Poster
in
Workshop: AI4Mat-2024: NeurIPS 2024 Workshop on AI for Accelerated Materials Design
LLaMat: Large Language Models for Materials Science Information Extraction
Vaibhav Mishra · Somaditya Singh · Mohd Zaki · Dhruv Ahlawat · Hargun Grover · Biswajit Mishra · Santiago Miret · Mausam · N M Anoop Krishnan
Keywords: [ large language models ] [ materials science ] [ materials discovery ] [ table understanding ] [ information extraction ]
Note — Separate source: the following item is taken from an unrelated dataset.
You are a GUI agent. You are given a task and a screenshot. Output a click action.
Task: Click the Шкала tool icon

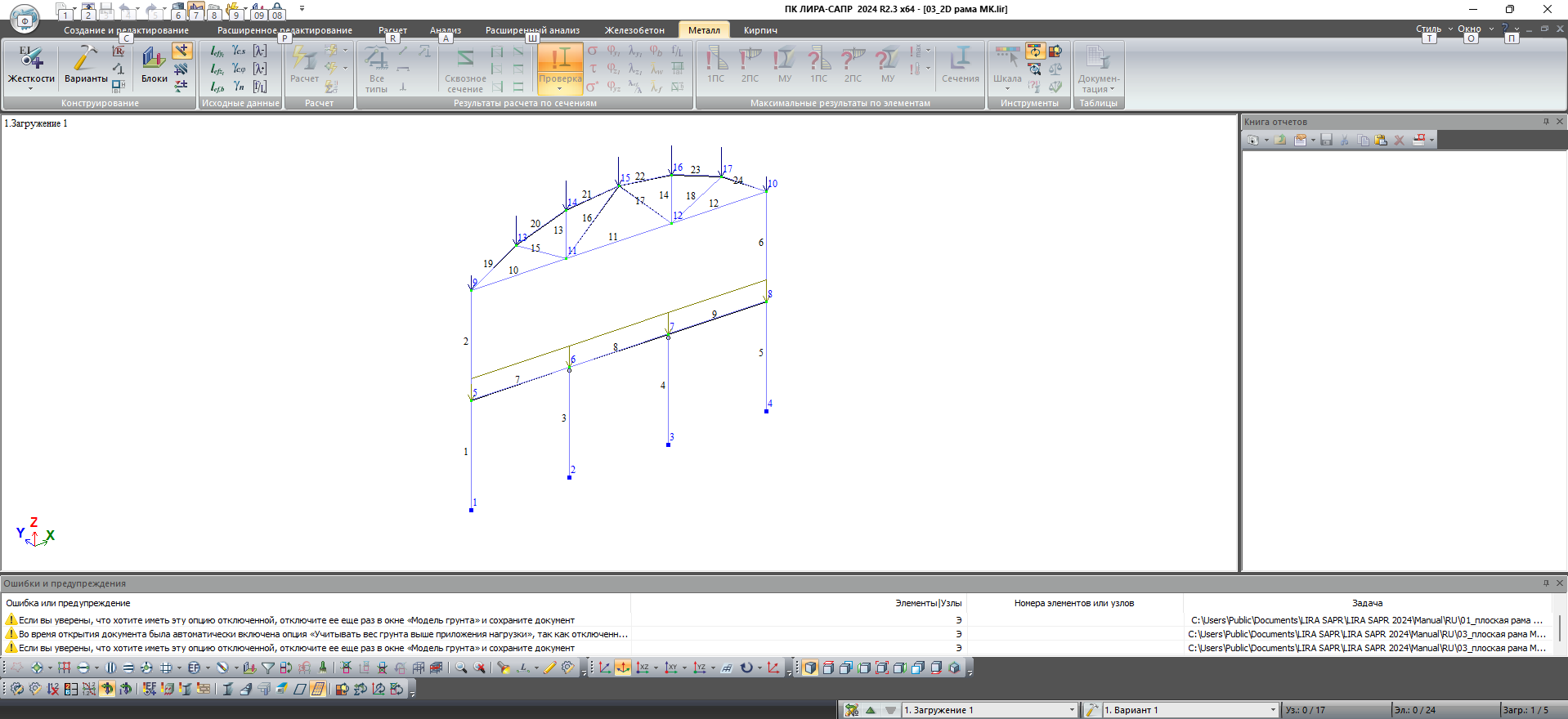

Large language models have emerged as an important tool for information extraction and as scientific assistants in materials science and discovery. However, their performance is limited due to a lack of domain expertise. In this work, we propose LLaMat models, namely, LLaMat-2-7B and LLaMat-3-8B, which are obtained by continuously pre-training META's LLaMA-2-7B and LLaMA-3-8B models, respectively, on a large corpus of 30B tokens of materials science text to improve their domain expertise. We also developed LLaMat-Chat models, instruction fine-tuned variants of LLaMat models tailored through a dataset of one million instruction-output pairs, enabling interaction and information extraction abilities for the materials science domain. We show that LLaMat achieves state-of-the-art performance on several information extraction tasks from materials science text, where LLaMat-3-8B emerges as the best model. We also demonstrate the application of the developed model on structured information extraction capabilities of the developed chat models and compare their performance on 4 datasets ranging from named entity and relation extraction from text and understanding composition tables from materials science research papers.